*O QUE SE PEDE*.
1) Traduza para o inglês esta frase do texto sobre o encontro do ICLEI em Campinas: "O evento consolidou-se como um espaço estratégico de diálogo e cooperação para o avanço da governança climática multinível rumo à COP30."
2) Reproduza sem alterações um trecho do texto sobre o encontro do ICLEI em Campinas, começando nas palavras "A semana repleta" e parando logo depois de "Arborização Urbana (SBAU).".

*PÁGINA*.
Entre os dias 11 e 13 de junho, Campinas (SP) foi sede do 2º Encontro Regional Sudeste do ICLEI Brasil, reunindo mais de 500 participações de representantes dos governos federal, estadual e municipal; organizações internacionais; especialistas; academia; terceiro setor e sociedade civil, em uma mobilização em torno da agenda climática e do desenvolvimento urbano sustentável. O evento consolidou-se como um espaço estratégico de diálogo e cooperação para o avanço da governança climática multinível rumo à COP30.
A semana repleta de atividades em Campinas teve início no dia 10 de junho, com a realização da 1ª Oficina Participativa do Plano Nacional de Arborização Urbana (PlaNAU) que visa expandir a arborização nas áreas urbanas, promover a biodiversidade, melhorar a qualidade de vida e enfrentar a emergência climática. Com mais de 200 participantes e representantes de cerca de 70 cidades da região Sudeste, a iniciativa é parte integrante do Programa Cidades Verdes Resilientes (PCVR) coordenada pelo Ministério do Meio Ambiente e Mudança do Clima (MMA) e implementada pelo ICLEI – Governos Locais pela Sustentabilidade, em parceria com a Universidade Federal do Alagoas (UFAL) e com apoio de instituições de ensino e pesquisa e da Sociedade Brasileira de Arborização Urbana (SBAU).

*DADOS APRESENTADOS*.
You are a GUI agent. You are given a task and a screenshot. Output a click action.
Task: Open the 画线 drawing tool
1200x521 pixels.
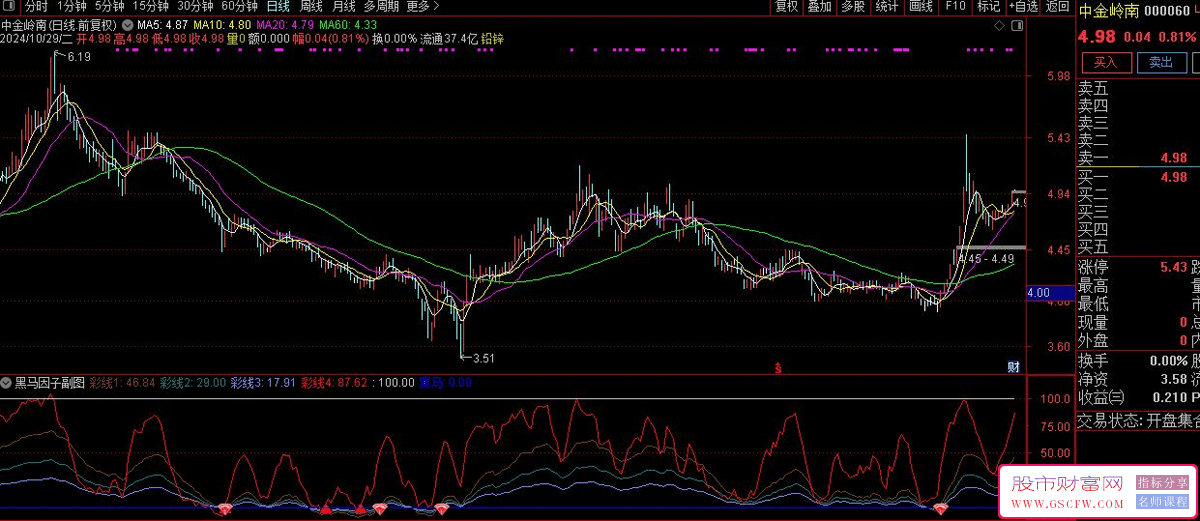pyautogui.click(x=921, y=6)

*RESPOSTAS POR TAREFA*.
1) The event established itself as a strategic space for dialogue and cooperation to advance multilevel climate governance on the road to COP30.

2)
A semana repleta de atividades em Campinas teve início no dia 10 de junho, com a realização da 1ª Oficina Participativa do Plano Nacional de Arborização Urbana (PlaNAU) que visa expandir a arborização nas áreas urbanas, promover a biodiversidade, melhorar a qualidade de vida e enfrentar a emergência climática. Com mais de 200 participantes e representantes de cerca de 70 cidades da região Sudeste, a iniciativa é parte integrante do Programa Cidades Verdes Resilientes (PCVR) coordenada pelo Ministério do Meio Ambiente e Mudança do Clima (MMA) e implementada pelo ICLEI – Governos Locais pela Sustentabilidade, em parceria com a Universidade Federal do Alagoas (UFAL) e com apoio de instituições de ensino e pesquisa e da Sociedade Brasileira de Arborização Urbana (SBAU).